Al-Nasirah (, also spelled al-Nasra) is a small Christian town in northwestern Syria, administratively part of the Homs Governorate, located west of Homs and just north of the border with Lebanon. Nearby localities include Habnamrah to the northwest, Marmarita and Ayn al-Bardah to the west, Zweitina to the southwest, al-Husn to the south, al-Huwash and al-Mazinah to the southeast, Shin to the east, Muqlus to the northeast, Hadeih and Mashta al-Helu to the north. According to the Syria Central Bureau of Statistics (CBS), al-Nasirah had a population of 835 in the 2004 census.
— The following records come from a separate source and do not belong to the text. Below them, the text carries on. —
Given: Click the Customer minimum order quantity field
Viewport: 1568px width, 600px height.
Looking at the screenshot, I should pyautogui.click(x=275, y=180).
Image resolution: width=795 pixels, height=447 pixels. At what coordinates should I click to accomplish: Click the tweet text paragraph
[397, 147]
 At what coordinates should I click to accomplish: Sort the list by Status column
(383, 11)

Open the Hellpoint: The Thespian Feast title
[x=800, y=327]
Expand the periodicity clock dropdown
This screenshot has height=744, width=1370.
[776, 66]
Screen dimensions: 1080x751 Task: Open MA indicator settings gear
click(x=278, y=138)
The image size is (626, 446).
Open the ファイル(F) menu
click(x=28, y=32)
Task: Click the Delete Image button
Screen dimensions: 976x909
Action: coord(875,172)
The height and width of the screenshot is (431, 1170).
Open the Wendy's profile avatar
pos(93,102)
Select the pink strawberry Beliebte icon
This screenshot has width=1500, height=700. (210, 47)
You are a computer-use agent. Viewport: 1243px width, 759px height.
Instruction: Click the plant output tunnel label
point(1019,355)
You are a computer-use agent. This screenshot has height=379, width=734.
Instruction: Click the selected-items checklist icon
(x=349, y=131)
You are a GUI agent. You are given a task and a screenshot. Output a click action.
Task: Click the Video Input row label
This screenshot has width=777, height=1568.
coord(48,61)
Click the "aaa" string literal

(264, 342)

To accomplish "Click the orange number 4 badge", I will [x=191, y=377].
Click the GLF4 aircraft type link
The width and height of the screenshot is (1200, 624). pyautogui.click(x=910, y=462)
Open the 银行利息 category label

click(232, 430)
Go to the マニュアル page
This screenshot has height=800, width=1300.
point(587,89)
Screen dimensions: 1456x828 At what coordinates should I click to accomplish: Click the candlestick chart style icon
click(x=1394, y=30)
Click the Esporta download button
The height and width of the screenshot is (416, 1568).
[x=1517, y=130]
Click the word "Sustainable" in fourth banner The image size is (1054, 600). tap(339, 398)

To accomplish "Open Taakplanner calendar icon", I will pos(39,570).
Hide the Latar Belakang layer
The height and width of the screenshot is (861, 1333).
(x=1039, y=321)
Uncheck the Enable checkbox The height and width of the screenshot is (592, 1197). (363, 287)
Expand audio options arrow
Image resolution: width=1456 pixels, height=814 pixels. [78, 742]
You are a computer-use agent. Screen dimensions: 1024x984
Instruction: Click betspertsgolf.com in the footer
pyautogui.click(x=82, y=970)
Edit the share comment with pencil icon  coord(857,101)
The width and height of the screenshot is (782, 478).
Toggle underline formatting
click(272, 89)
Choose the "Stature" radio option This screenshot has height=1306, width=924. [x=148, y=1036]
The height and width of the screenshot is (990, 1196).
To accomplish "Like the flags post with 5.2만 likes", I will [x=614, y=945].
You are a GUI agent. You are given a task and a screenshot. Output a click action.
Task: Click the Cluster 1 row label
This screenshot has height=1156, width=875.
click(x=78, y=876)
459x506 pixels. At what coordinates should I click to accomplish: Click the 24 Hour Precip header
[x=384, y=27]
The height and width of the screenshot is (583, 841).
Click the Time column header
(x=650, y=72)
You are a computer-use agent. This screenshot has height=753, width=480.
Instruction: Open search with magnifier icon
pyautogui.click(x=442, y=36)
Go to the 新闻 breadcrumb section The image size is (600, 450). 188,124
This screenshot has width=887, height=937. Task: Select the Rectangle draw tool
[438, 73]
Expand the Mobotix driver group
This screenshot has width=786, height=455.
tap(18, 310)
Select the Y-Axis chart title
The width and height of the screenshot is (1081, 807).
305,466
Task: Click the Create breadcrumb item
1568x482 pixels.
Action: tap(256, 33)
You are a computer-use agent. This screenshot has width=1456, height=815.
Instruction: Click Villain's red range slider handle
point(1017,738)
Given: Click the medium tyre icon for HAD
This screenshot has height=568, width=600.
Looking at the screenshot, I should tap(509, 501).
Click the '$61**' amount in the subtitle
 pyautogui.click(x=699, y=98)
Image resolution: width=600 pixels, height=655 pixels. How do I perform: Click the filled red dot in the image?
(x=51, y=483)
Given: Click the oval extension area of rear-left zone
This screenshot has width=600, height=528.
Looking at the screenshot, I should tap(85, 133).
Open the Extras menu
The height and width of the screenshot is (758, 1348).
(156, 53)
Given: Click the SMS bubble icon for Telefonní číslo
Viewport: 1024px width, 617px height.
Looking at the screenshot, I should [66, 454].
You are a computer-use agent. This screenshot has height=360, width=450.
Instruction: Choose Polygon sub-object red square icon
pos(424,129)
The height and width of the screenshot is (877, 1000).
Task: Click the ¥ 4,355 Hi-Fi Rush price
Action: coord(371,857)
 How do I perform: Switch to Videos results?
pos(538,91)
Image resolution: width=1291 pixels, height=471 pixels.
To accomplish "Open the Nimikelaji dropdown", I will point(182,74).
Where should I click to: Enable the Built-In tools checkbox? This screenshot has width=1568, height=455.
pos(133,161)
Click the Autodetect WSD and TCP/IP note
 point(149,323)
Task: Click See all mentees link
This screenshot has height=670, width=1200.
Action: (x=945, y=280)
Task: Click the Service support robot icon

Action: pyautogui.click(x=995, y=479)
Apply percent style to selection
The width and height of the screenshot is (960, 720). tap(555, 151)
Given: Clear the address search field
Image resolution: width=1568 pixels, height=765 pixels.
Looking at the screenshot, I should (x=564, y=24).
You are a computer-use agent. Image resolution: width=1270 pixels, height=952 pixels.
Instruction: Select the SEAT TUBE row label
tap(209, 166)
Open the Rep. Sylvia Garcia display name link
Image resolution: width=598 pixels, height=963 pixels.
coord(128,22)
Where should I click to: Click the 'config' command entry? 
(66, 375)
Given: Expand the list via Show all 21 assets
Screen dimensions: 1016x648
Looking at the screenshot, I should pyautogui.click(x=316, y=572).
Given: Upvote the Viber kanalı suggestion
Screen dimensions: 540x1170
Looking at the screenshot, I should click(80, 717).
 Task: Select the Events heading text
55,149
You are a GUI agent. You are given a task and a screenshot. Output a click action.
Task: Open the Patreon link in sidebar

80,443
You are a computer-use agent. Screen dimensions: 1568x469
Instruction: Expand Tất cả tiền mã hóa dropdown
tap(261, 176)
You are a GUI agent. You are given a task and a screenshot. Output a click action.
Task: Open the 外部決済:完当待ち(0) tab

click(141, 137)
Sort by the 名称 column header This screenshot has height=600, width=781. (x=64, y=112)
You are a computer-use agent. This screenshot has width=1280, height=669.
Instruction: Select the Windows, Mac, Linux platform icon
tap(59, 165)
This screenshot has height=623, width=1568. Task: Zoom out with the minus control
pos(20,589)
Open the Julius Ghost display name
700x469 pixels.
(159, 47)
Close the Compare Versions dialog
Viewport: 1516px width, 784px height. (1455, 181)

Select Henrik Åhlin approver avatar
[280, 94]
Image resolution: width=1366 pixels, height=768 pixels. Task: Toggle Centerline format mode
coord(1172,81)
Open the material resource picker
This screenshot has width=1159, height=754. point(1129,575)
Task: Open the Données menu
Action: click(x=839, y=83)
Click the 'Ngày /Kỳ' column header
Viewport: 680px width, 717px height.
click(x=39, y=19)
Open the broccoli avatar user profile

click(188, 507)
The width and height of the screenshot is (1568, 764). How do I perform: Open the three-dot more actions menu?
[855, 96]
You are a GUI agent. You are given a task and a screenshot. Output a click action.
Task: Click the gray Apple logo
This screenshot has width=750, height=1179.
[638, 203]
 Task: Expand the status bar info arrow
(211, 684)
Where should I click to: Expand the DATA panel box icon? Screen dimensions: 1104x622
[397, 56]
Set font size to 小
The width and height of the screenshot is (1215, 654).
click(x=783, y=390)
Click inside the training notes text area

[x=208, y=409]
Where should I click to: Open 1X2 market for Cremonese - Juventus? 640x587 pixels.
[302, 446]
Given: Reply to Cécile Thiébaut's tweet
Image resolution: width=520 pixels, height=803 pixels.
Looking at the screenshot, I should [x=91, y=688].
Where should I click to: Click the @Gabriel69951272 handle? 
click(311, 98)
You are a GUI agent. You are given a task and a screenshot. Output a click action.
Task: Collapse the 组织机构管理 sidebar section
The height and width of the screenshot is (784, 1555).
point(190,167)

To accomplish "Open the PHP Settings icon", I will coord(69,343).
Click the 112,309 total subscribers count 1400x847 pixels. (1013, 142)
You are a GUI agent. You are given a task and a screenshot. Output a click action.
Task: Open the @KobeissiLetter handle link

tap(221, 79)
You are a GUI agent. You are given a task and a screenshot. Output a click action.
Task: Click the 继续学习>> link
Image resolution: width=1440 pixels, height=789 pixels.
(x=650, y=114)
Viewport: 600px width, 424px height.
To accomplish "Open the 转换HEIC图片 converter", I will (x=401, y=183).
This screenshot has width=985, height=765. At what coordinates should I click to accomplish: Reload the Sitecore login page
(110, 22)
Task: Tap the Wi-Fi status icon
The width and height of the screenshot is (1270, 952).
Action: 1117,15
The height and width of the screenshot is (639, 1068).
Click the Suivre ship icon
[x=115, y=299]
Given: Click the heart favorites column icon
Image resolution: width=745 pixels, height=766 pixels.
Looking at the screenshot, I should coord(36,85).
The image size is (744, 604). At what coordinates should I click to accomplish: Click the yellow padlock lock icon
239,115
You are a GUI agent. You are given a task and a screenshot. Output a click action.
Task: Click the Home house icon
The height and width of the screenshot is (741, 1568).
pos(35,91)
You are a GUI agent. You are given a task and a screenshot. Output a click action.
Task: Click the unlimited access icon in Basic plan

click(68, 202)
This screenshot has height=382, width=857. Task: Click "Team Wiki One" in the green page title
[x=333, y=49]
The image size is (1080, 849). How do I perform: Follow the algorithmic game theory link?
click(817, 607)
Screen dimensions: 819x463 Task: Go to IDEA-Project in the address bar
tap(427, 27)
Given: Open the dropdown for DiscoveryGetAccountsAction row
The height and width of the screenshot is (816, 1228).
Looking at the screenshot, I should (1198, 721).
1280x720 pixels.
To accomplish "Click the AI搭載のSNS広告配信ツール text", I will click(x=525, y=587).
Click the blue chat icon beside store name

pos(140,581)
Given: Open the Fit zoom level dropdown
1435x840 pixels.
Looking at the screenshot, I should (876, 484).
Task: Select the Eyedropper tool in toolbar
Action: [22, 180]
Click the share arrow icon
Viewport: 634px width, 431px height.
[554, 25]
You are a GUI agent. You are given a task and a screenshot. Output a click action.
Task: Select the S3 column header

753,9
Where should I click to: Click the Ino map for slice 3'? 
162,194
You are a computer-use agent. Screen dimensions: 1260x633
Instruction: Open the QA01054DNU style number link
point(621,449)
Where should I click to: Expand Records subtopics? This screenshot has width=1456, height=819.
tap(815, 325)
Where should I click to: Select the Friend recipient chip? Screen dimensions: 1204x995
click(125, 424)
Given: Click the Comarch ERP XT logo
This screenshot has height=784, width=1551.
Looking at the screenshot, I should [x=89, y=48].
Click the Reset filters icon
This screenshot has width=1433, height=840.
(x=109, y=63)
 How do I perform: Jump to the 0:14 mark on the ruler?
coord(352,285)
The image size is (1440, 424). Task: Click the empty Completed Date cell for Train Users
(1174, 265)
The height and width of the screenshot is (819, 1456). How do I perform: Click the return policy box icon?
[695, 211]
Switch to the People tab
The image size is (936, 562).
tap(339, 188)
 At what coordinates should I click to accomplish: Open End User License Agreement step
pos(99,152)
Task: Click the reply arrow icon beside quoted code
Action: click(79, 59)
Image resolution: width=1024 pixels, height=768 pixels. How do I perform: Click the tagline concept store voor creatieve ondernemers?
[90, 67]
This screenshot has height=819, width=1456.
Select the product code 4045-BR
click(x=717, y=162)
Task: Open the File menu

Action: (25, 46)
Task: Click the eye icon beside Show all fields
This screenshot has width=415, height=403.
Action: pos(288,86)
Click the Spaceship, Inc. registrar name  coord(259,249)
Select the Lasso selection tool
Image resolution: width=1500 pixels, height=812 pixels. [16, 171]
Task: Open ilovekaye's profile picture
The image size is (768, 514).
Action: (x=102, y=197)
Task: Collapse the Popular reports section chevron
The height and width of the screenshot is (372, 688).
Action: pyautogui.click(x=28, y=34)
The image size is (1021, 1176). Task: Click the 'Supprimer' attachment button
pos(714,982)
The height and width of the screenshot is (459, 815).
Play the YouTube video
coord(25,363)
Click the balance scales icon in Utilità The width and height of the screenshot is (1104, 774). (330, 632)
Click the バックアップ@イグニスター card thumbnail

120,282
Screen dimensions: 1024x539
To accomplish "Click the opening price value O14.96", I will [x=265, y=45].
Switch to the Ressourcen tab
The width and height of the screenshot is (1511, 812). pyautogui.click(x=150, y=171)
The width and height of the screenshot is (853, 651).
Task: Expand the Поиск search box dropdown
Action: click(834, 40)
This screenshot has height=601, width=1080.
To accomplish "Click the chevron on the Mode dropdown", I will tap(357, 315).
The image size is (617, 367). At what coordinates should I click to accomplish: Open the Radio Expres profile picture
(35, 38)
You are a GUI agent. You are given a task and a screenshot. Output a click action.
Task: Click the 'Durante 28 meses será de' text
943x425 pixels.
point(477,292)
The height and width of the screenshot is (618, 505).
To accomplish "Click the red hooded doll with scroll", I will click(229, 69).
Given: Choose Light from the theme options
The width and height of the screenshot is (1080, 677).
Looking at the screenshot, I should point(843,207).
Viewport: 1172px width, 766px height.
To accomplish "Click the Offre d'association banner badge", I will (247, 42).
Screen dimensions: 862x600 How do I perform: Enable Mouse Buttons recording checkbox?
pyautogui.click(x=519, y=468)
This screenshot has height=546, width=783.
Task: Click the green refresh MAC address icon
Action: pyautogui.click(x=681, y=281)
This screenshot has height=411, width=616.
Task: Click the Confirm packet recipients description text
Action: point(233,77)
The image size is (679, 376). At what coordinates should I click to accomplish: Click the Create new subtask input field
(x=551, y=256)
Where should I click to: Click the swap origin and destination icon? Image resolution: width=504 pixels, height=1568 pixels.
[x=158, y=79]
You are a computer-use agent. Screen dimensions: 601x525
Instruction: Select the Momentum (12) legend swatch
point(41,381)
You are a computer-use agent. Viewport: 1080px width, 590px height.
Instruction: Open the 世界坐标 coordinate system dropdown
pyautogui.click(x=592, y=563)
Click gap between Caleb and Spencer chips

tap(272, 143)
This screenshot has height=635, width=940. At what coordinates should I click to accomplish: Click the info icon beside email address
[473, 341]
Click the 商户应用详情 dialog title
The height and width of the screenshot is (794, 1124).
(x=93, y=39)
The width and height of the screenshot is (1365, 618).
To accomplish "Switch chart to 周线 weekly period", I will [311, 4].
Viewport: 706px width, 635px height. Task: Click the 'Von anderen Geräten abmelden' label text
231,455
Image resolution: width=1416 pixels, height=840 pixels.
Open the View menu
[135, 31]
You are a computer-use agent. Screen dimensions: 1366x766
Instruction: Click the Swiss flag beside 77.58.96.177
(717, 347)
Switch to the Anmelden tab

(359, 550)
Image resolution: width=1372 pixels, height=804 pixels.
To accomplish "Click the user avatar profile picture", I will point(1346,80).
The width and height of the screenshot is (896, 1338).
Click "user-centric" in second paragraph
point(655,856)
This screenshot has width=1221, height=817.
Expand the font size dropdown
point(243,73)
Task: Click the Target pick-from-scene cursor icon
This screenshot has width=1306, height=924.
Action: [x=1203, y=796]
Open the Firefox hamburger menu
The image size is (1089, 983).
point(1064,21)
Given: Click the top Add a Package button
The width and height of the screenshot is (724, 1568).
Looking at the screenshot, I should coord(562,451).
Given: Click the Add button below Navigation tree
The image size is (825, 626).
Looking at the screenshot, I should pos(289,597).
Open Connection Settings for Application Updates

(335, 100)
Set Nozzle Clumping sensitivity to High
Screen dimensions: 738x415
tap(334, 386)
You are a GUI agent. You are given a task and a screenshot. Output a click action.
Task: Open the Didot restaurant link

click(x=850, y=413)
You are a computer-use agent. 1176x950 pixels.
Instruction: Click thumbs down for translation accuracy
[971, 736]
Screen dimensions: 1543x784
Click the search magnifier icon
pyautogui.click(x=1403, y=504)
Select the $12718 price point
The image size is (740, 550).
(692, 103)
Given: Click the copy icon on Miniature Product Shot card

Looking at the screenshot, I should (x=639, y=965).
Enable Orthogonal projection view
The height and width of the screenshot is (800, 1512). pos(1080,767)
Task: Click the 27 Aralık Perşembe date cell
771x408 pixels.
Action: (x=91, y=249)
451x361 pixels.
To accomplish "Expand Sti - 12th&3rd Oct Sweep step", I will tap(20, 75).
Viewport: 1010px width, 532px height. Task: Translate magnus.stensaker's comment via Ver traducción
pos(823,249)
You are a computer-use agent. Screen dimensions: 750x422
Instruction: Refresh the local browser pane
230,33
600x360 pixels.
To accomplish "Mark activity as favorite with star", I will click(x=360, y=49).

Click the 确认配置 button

It is the administrative center of the al-Nasirah nahiyah ("subdistrict") which consisted of 20 localities with a collective population of 16,678 in 2004. The subdistrict largely occupies an area known as Wadi al-Nasara ("Valley of the Christians.") The inhabitants of the town are predominantly Greek Orthodox Christians. The village has a Greek Orthodox Church.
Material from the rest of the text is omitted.